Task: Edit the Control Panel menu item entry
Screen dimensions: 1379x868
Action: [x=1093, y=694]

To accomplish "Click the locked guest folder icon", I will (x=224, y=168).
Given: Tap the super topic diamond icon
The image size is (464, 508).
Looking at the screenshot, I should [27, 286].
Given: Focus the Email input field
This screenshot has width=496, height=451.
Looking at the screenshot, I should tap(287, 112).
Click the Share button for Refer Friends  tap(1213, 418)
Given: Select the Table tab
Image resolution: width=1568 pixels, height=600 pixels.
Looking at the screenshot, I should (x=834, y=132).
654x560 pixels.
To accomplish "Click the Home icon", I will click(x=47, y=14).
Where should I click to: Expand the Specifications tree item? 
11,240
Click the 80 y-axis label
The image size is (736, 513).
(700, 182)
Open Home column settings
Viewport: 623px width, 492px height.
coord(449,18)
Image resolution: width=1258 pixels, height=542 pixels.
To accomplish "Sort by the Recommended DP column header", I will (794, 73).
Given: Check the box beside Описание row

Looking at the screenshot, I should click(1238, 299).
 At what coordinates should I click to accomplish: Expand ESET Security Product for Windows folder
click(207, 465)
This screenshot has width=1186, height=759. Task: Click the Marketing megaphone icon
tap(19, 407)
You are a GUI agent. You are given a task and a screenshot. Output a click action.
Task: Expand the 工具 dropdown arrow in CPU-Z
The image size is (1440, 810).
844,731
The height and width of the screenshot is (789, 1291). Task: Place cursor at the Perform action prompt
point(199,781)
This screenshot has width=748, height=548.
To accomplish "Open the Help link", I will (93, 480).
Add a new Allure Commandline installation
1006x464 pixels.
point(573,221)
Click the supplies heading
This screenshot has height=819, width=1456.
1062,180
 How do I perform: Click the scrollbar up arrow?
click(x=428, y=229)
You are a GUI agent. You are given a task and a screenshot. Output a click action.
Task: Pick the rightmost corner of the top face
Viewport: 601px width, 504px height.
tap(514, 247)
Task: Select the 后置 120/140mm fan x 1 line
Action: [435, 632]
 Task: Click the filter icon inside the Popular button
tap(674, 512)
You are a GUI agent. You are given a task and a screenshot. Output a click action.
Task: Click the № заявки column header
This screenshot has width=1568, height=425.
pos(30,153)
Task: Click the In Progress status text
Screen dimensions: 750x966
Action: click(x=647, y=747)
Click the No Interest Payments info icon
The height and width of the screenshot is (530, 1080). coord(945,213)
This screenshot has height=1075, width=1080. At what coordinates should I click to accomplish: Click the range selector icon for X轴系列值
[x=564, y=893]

|---|

Your goal: Exactly as written above, set down the whole listing again.

Task result:
Task: Edit the Control Panel menu item entry
Screen dimensions: 1379x868
Action: [x=1093, y=694]

To accomplish "Click the locked guest folder icon", I will (x=224, y=168).
Given: Tap the super topic diamond icon
The image size is (464, 508).
Looking at the screenshot, I should [27, 286].
Given: Focus the Email input field
This screenshot has width=496, height=451.
Looking at the screenshot, I should tap(287, 112).
Click the Share button for Refer Friends  tap(1213, 418)
Given: Select the Table tab
Image resolution: width=1568 pixels, height=600 pixels.
Looking at the screenshot, I should (x=834, y=132).
654x560 pixels.
To accomplish "Click the Home icon", I will click(x=47, y=14).
Where should I click to: Expand the Specifications tree item? 
11,240
Click the 80 y-axis label
The image size is (736, 513).
(700, 182)
Open Home column settings
Viewport: 623px width, 492px height.
coord(449,18)
Image resolution: width=1258 pixels, height=542 pixels.
To accomplish "Sort by the Recommended DP column header", I will (794, 73).
Given: Check the box beside Описание row

Looking at the screenshot, I should click(1238, 299).
 At what coordinates should I click to accomplish: Expand ESET Security Product for Windows folder
click(207, 465)
This screenshot has width=1186, height=759. Task: Click the Marketing megaphone icon
tap(19, 407)
You are a GUI agent. You are given a task and a screenshot. Output a click action.
Task: Expand the 工具 dropdown arrow in CPU-Z
The image size is (1440, 810).
844,731
The height and width of the screenshot is (789, 1291). Task: Place cursor at the Perform action prompt
point(199,781)
This screenshot has width=748, height=548.
To accomplish "Open the Help link", I will (93, 480).
Add a new Allure Commandline installation
1006x464 pixels.
point(573,221)
Click the supplies heading
This screenshot has height=819, width=1456.
1062,180
 How do I perform: Click the scrollbar up arrow?
click(x=428, y=229)
You are a GUI agent. You are given a task and a screenshot. Output a click action.
Task: Pick the rightmost corner of the top face
Viewport: 601px width, 504px height.
tap(514, 247)
Task: Select the 后置 120/140mm fan x 1 line
Action: [435, 632]
 Task: Click the filter icon inside the Popular button
tap(674, 512)
You are a GUI agent. You are given a task and a screenshot. Output a click action.
Task: Click the № заявки column header
This screenshot has width=1568, height=425.
pos(30,153)
Task: Click the In Progress status text
Screen dimensions: 750x966
Action: click(x=647, y=747)
Click the No Interest Payments info icon
The height and width of the screenshot is (530, 1080). coord(945,213)
This screenshot has height=1075, width=1080. At what coordinates should I click to accomplish: Click the range selector icon for X轴系列值
[x=564, y=893]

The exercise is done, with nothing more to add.